───── EXTRACTED ENTRIES
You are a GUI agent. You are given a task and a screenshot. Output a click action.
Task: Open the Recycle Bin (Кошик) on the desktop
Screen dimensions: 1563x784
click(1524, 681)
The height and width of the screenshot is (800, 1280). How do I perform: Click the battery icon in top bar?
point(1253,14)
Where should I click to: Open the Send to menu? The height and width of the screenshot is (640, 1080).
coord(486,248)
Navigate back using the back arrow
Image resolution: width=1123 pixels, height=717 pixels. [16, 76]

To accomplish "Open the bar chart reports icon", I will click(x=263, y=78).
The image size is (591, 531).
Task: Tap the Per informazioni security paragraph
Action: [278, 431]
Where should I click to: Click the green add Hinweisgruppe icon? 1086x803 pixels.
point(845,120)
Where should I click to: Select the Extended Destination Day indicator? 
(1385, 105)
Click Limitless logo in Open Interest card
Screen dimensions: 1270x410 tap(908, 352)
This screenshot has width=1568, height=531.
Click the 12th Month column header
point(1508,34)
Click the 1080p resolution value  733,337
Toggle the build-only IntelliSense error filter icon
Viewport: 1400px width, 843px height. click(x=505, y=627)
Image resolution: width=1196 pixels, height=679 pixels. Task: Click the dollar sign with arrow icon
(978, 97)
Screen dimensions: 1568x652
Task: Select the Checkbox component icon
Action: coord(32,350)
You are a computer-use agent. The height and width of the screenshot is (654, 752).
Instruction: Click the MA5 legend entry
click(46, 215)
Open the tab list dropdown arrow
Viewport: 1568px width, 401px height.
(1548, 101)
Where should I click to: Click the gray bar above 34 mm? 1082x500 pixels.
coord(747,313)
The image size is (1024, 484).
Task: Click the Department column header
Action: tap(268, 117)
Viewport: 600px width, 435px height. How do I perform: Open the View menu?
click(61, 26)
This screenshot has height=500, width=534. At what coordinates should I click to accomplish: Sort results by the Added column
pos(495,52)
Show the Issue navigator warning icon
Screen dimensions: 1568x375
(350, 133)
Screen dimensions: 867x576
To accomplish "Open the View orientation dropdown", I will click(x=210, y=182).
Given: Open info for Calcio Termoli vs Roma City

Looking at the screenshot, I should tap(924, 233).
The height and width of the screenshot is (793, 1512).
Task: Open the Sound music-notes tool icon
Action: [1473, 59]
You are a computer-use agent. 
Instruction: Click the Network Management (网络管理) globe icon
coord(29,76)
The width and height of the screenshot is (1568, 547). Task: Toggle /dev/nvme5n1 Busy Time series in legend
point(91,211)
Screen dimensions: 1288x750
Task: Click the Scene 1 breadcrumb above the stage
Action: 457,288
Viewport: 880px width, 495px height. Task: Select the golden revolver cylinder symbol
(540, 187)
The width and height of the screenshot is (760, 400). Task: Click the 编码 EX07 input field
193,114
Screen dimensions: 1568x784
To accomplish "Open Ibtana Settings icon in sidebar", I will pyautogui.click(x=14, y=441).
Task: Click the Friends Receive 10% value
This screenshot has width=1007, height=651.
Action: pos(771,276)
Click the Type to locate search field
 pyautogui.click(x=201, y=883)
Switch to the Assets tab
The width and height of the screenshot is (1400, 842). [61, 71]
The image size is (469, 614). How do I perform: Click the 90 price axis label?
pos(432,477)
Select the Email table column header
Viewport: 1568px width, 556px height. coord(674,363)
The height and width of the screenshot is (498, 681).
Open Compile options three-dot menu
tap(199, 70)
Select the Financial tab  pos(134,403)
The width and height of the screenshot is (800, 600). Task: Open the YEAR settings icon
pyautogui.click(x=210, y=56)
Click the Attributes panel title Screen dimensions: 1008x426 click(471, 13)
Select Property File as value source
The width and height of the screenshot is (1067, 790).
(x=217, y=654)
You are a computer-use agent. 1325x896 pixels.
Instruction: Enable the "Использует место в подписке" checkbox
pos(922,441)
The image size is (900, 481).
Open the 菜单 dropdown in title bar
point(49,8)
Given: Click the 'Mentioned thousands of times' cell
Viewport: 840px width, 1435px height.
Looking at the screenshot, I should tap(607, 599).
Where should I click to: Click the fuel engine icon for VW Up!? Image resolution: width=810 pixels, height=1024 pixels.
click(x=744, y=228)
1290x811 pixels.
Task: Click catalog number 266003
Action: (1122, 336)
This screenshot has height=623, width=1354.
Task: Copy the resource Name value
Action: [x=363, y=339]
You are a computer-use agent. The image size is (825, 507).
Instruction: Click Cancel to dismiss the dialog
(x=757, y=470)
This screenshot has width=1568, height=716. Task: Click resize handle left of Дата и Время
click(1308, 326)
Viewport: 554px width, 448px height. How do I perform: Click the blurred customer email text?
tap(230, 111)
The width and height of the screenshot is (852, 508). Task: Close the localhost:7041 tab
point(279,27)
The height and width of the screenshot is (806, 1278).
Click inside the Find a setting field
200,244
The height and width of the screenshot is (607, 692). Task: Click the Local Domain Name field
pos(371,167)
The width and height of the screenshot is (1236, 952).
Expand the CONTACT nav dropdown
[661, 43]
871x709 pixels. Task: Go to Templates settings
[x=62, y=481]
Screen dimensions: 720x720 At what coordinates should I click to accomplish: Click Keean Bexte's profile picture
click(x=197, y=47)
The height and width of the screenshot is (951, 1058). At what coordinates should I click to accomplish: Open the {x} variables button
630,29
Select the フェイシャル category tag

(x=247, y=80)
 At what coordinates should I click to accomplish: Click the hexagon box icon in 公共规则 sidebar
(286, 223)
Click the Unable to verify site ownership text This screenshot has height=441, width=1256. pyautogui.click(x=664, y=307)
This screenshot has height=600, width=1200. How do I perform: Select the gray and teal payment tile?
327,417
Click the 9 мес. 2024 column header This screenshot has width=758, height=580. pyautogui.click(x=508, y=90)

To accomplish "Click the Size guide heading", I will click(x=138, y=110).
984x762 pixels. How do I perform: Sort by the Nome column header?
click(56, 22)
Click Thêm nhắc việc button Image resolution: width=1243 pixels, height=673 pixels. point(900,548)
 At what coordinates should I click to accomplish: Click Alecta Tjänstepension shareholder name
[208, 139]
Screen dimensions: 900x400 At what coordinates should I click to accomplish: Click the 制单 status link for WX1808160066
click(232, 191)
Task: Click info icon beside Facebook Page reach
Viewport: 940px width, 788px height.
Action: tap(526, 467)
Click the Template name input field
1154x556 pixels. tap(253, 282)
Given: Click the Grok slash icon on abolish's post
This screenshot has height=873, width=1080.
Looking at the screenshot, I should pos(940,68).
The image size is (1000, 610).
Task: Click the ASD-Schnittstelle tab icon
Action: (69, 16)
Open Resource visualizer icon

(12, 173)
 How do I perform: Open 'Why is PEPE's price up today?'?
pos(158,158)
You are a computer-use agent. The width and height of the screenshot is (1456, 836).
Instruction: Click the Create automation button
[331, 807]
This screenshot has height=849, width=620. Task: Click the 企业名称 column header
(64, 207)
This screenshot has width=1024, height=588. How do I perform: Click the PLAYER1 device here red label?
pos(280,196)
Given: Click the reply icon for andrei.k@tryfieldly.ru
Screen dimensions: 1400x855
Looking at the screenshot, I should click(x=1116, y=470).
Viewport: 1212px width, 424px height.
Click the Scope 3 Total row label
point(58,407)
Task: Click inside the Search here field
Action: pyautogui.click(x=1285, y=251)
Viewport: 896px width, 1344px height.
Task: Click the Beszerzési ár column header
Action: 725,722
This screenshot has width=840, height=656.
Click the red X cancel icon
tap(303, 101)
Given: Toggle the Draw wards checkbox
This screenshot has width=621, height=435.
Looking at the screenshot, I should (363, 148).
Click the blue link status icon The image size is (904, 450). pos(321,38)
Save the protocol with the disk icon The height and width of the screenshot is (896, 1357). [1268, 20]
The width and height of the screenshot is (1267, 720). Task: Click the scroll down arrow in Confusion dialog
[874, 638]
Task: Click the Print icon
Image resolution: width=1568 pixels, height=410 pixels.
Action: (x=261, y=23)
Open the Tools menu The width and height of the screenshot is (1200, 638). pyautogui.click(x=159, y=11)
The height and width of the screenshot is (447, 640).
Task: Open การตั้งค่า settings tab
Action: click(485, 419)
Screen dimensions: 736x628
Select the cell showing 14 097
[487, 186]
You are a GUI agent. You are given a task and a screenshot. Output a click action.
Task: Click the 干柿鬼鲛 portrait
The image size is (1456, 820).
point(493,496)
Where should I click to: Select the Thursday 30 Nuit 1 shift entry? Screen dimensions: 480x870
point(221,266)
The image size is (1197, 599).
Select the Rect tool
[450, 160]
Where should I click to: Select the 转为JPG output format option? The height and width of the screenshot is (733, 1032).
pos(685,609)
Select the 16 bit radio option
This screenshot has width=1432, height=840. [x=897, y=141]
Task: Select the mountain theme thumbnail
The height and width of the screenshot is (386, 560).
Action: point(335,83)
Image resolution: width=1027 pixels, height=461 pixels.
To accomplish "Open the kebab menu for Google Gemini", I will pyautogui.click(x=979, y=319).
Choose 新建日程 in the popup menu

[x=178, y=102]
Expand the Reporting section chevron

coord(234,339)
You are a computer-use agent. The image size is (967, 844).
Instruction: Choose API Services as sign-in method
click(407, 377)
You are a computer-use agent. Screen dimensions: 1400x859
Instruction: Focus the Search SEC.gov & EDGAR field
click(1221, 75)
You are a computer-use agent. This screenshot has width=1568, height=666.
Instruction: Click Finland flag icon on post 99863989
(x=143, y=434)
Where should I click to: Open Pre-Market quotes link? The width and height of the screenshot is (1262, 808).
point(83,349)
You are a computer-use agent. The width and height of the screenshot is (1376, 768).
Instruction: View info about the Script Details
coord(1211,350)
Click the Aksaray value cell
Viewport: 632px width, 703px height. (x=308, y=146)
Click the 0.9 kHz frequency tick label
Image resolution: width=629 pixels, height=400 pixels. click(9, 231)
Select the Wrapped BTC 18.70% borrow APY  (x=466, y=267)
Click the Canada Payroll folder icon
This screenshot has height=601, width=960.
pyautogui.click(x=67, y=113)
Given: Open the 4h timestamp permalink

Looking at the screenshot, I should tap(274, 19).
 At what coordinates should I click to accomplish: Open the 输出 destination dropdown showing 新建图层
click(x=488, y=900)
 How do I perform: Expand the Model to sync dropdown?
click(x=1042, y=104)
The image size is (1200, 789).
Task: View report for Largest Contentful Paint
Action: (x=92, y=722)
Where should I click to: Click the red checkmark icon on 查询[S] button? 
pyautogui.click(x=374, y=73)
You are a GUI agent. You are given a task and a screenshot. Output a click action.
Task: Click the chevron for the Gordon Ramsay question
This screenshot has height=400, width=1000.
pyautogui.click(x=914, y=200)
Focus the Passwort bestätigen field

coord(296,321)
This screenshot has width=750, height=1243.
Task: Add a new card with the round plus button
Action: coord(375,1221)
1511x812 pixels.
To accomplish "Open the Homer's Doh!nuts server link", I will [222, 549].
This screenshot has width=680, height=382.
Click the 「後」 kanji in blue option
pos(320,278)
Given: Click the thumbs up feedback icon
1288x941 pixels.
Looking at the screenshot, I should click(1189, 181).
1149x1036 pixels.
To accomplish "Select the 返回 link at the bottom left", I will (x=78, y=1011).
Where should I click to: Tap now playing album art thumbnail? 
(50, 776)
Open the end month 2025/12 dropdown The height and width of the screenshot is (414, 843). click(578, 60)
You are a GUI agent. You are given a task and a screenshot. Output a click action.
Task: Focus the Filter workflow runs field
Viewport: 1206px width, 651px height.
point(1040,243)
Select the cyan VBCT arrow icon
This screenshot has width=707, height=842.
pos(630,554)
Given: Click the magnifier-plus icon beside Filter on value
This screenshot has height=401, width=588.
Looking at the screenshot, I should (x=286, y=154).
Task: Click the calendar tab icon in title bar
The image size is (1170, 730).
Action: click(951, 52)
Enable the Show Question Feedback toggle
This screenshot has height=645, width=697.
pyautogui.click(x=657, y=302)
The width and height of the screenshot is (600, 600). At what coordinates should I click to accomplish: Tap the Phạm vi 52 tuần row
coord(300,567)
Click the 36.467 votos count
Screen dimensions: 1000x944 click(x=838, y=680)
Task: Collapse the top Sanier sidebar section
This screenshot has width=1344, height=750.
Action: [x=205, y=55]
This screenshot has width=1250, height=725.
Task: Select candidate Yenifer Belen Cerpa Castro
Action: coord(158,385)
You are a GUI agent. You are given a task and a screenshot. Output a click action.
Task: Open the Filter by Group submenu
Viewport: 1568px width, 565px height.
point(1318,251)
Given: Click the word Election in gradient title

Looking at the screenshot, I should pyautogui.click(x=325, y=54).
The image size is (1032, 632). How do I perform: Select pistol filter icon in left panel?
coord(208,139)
──────────
* TASK DESCRIPTION *
Could you restate word for word the lines above from the one containing "Select the 16 bit radio option" through the one containing "You are a computer-use agent. Screen", both included, and nothing else?

* REPLY *
Select the 16 bit radio option
This screenshot has width=1432, height=840. [x=897, y=141]
Task: Select the mountain theme thumbnail
The height and width of the screenshot is (386, 560).
Action: point(335,83)
Image resolution: width=1027 pixels, height=461 pixels.
To accomplish "Open the kebab menu for Google Gemini", I will pyautogui.click(x=979, y=319).
Choose 新建日程 in the popup menu

[x=178, y=102]
Expand the Reporting section chevron

coord(234,339)
You are a computer-use agent. The image size is (967, 844).
Instruction: Choose API Services as sign-in method
click(407, 377)
You are a computer-use agent. Screen dimensions: 1400x859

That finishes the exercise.